Criteria for Diagnosing Autism Spectrum Disorder (ASD)

According to the Diagnostic and Statistical Manual (DSM-TR) criteria for diagnosing Autism Spectrum Disorder (ASD) includes the following:

Criteria 1: Deficits in social communication and social interaction, as manifested by all of the following:

  1. Difficulties in social-emotional reciprocity.
  2. Trouble interpreting nonverbal cues. For example, may avoid eye contact, misinterpret facial expressions, body posture or gestures.
  3. Challenges in developing, maintaining, and understanding relationships.

Criteria 2: Repetitive behavior, interest or activities shown by at least two of the following:

  1. Repetitive motor movements.
  2. Need for routines. For instance, may have difficulty transitioning between activities or adjusting to changes in the daily routine.
  3. Fixed interests that are unusual in intensity or focus.
  4. Sensitivity to sensory input. For example, may have challenges with bright lights, loud sounds or certain textures or smells.

Criteria 3: Symptoms must be present in the early developmental years.

Criteria 4: Symptoms cause clinically significant impairment in social, occupational, or other areas of functioning.

Criteria 5: The symptoms are not better explained by other conditions, such as intellectual developmental disorder. Intellectual developmental disorder and autism spectrum disorder frequently may co-occur, however.

Severity level, is based on the social communication impairments, and restricted, repetitive patterns of behaviors (See level descriptions in the overview section).

▬▬▬▬▬▬▬▬▬▬

** EXERCISE TASKS **
1 – Name every pattern of repetitive behavior, interest, or activity listed under Criteria 2 in the ASD criteria passage, without the examples.
2 – Using the ASD criteria passage, answer the following:
(a) How many of the patterns under Criteria 2 must be shown?
(b) During what period must symptoms be present?
(c) Which condition does the passage say frequently may co-occur with autism spectrum disorder?
3 – Reproduce the ASD criteria passage from "3. Fixed interests" up to and including "areas of functioning.".
The items after this point come from a separate source and are unrelated to the ASD criteria passage.

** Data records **
▬▬▬▬▬▬▬▬▬▬

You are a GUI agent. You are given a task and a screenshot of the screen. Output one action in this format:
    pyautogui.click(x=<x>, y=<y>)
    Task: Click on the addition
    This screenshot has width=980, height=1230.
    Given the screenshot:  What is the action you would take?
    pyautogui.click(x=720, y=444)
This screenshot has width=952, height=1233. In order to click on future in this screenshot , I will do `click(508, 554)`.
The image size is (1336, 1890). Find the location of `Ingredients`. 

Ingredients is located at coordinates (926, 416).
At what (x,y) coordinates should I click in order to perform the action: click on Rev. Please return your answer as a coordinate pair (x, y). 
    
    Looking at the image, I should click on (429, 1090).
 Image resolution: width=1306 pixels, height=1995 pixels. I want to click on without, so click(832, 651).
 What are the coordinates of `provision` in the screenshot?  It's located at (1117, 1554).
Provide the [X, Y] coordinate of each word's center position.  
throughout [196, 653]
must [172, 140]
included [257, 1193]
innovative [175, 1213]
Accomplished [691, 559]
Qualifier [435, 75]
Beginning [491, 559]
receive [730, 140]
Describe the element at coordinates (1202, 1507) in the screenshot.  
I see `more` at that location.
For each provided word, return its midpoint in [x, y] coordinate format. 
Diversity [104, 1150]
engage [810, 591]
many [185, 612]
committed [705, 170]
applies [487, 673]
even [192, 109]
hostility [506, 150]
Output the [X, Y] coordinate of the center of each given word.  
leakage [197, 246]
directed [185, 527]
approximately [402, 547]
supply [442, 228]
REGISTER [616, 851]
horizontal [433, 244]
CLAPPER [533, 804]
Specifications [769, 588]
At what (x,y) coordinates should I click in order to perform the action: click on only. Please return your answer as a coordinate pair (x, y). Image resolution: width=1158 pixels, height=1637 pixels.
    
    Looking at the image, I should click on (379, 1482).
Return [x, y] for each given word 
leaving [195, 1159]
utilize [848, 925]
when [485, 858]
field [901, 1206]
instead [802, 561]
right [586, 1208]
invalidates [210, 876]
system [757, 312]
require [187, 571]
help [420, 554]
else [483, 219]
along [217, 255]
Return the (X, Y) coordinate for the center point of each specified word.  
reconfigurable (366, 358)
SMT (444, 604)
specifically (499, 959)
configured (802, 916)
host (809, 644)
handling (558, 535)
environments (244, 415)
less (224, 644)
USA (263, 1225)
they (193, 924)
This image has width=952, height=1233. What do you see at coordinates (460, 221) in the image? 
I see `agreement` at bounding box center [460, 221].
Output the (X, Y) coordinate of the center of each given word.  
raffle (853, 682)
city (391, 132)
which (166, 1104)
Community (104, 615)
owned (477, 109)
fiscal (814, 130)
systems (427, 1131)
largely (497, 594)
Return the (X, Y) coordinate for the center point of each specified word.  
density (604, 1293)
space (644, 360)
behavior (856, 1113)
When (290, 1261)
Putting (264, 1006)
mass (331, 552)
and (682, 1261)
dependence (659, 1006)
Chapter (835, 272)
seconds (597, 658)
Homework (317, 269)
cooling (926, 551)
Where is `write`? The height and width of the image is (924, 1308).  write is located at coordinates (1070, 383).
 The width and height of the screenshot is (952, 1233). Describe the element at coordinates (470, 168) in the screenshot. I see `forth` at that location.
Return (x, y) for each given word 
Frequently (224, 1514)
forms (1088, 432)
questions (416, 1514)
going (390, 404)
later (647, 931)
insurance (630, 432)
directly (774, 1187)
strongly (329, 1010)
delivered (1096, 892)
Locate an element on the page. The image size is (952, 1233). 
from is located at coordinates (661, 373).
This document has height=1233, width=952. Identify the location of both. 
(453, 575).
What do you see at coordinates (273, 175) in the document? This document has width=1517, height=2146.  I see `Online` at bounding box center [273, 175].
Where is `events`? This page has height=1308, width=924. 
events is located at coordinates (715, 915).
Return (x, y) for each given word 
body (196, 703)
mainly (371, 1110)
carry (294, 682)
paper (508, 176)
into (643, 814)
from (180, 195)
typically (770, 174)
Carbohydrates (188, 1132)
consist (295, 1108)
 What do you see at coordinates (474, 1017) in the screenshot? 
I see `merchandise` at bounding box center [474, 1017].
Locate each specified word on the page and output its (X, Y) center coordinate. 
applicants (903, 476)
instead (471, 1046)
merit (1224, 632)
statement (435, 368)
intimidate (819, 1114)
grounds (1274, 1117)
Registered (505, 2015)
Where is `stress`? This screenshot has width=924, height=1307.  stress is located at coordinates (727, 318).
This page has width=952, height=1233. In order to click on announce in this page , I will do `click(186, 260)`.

▬▬▬▬▬▬▬▬▬▬

** YOUR RESPONSES **
1 –
- Repetitive motor movements
- Need for routines
- Fixed interests that are unusual in intensity or focus
- Sensitivity to sensory input

2 –
(a) At least two.
(b) The early developmental years.
(c) Intellectual developmental disorder.

3 –
3. Fixed interests that are unusual in intensity or focus.
  4. Sensitivity to sensory input. For example, may have challenges with bright lights, loud sounds or certain textures or smells.

Criteria 3: Symptoms must be present in the early developmental years.

Criteria 4: Symptoms cause clinically significant impairment in social, occupational, or other areas of functioning.